= Alıştırma Amacı =
"Where should I click to: Click the Cables" ifadesini içeren satırdan verilerin sonuna kadar (her iki uç dahil) olan satırları, "sidebar" yerine "toolbar" koyarak güncelleyin. Başka hiçbir şeyi değiştirmeyin.

= Veri Satırları =

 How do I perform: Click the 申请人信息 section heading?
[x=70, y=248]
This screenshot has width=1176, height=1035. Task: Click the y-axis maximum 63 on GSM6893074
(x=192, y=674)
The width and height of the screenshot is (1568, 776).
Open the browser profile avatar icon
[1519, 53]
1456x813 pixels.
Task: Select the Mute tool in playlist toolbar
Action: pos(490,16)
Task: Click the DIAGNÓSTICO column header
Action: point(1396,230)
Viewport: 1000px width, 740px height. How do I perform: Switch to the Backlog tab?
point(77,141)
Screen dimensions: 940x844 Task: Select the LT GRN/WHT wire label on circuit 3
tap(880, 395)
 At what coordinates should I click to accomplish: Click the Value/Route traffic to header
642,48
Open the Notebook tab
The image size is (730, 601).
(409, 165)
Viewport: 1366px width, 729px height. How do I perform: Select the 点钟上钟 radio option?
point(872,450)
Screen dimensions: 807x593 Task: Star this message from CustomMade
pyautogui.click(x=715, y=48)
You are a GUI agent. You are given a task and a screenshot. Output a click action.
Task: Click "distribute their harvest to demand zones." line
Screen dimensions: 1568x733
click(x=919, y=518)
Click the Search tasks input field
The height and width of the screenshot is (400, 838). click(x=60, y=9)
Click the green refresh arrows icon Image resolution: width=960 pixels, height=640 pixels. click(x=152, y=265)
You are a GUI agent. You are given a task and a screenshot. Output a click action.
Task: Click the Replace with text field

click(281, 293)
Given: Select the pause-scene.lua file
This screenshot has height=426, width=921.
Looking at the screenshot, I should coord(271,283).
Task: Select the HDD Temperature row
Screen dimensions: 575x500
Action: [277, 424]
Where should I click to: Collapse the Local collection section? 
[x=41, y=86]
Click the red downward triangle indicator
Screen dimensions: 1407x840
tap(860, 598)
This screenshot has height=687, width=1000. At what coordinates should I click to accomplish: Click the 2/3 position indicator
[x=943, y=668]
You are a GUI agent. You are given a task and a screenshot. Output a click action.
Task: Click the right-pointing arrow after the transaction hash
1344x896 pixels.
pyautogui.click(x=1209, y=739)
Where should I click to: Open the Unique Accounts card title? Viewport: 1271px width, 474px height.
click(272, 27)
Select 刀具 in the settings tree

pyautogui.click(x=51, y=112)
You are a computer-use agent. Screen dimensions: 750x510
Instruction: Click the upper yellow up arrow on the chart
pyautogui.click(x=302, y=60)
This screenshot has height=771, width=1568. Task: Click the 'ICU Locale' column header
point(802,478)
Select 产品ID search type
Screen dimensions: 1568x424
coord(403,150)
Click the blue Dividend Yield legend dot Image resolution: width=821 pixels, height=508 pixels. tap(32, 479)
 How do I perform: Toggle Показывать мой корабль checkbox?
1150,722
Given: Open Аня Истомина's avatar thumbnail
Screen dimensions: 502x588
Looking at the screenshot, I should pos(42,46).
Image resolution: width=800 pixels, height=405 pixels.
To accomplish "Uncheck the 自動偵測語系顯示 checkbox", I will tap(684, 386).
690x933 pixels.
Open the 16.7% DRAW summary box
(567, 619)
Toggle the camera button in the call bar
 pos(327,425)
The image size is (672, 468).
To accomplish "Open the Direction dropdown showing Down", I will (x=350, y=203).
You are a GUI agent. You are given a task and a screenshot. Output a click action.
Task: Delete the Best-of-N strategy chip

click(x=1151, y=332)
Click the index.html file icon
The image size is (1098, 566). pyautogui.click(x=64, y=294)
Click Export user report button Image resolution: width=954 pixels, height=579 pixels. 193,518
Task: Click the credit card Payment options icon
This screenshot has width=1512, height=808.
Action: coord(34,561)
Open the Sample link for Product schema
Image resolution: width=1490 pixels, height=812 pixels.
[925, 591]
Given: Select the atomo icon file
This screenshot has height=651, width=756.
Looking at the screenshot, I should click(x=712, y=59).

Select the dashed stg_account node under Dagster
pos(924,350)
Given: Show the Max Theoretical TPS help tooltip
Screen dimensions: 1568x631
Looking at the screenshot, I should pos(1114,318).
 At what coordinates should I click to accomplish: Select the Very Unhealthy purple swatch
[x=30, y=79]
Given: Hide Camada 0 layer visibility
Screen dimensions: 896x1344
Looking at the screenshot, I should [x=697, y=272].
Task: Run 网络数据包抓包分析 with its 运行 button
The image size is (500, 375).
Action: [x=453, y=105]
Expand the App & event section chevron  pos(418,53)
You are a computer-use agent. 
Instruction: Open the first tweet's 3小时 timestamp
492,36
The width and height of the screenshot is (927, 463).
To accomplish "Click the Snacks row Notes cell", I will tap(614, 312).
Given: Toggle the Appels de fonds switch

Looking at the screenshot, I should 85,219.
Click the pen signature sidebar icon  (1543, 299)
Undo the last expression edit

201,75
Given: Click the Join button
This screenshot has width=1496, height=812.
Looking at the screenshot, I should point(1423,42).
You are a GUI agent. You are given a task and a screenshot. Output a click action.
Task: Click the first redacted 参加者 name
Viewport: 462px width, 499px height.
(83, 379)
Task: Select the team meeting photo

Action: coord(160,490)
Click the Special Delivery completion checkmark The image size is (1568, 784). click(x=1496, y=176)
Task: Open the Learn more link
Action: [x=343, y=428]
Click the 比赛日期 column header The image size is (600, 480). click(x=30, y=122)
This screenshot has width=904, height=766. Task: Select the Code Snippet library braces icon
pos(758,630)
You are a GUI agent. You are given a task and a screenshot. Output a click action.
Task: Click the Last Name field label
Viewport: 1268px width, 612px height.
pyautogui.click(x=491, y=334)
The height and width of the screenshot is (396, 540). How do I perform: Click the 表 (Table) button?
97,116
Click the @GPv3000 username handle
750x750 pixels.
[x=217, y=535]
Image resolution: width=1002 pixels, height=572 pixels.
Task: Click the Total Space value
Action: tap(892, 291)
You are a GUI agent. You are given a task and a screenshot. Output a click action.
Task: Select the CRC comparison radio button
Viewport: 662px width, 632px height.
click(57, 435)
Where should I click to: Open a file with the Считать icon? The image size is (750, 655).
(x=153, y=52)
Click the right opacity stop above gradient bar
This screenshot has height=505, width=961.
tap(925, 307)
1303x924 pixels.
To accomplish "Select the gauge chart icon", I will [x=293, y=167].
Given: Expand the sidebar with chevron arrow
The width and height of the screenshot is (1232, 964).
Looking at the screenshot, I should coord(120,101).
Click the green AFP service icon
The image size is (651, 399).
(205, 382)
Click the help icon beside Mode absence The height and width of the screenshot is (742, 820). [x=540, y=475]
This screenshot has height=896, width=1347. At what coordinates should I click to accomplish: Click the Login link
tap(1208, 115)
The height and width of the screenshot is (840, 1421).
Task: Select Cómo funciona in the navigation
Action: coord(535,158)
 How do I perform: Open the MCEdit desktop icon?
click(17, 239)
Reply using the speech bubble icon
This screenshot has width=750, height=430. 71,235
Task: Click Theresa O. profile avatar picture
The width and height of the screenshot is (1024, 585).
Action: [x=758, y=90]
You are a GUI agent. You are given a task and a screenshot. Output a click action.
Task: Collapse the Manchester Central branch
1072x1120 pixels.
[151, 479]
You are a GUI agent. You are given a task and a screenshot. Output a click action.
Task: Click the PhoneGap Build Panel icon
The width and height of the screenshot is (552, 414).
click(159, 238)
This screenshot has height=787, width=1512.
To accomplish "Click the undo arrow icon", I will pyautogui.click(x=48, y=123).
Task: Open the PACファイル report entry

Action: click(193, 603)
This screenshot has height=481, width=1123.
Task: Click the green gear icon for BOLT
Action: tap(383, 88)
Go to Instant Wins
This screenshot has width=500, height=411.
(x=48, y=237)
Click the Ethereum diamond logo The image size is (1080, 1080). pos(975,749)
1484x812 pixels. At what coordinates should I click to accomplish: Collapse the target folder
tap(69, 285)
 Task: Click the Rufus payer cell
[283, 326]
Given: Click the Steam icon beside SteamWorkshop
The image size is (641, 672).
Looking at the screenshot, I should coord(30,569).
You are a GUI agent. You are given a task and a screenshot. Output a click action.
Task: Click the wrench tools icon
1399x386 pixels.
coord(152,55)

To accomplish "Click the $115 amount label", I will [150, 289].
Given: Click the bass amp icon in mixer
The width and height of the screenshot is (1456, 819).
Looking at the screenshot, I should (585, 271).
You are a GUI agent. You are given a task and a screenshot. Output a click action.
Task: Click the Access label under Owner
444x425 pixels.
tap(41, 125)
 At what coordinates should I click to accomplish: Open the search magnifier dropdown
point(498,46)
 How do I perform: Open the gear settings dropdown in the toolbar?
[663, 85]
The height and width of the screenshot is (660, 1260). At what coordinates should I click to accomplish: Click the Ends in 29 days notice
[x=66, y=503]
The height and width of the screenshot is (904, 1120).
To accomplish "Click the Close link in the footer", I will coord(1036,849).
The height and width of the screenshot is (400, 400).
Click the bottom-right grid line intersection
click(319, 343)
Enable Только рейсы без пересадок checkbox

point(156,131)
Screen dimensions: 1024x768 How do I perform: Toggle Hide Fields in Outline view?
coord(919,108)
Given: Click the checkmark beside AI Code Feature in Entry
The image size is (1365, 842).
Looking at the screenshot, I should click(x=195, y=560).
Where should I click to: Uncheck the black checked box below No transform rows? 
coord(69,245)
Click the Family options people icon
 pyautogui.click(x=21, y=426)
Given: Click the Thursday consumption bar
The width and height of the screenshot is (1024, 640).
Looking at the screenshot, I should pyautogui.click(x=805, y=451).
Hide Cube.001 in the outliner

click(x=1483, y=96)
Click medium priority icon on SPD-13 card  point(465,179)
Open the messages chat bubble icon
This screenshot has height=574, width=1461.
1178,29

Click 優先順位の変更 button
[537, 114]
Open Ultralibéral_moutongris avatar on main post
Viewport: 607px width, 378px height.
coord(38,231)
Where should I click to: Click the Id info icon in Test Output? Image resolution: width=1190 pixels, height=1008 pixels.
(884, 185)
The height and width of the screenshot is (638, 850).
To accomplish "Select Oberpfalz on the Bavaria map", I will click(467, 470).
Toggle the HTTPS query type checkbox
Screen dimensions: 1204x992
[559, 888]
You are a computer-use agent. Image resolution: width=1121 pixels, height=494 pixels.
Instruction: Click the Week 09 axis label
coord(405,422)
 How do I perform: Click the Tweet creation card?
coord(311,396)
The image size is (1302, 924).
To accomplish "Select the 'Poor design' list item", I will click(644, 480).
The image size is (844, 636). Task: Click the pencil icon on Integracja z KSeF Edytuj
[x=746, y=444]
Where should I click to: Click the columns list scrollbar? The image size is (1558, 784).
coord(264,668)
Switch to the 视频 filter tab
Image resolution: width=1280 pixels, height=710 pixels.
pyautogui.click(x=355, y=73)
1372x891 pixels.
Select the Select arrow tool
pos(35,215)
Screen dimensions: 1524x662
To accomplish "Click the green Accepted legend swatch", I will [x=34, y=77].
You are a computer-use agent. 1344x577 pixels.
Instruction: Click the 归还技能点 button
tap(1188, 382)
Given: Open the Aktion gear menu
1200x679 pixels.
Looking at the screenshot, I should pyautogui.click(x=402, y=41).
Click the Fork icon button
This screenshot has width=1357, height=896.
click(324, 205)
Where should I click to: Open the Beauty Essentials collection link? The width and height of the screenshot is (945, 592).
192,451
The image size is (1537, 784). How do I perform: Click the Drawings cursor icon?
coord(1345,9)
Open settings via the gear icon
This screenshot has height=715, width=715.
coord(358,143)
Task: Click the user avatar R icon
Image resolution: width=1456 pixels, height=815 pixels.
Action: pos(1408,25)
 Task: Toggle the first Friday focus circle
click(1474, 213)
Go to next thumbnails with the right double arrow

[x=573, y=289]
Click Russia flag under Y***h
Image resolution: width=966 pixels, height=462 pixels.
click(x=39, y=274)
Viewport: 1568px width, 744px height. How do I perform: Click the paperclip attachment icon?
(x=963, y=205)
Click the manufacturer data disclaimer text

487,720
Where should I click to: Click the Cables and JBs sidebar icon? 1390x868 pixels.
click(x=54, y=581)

= Yanıt =
Where should I click to: Click the Cables and JBs toolbar icon? 1390x868 pixels.
click(x=54, y=581)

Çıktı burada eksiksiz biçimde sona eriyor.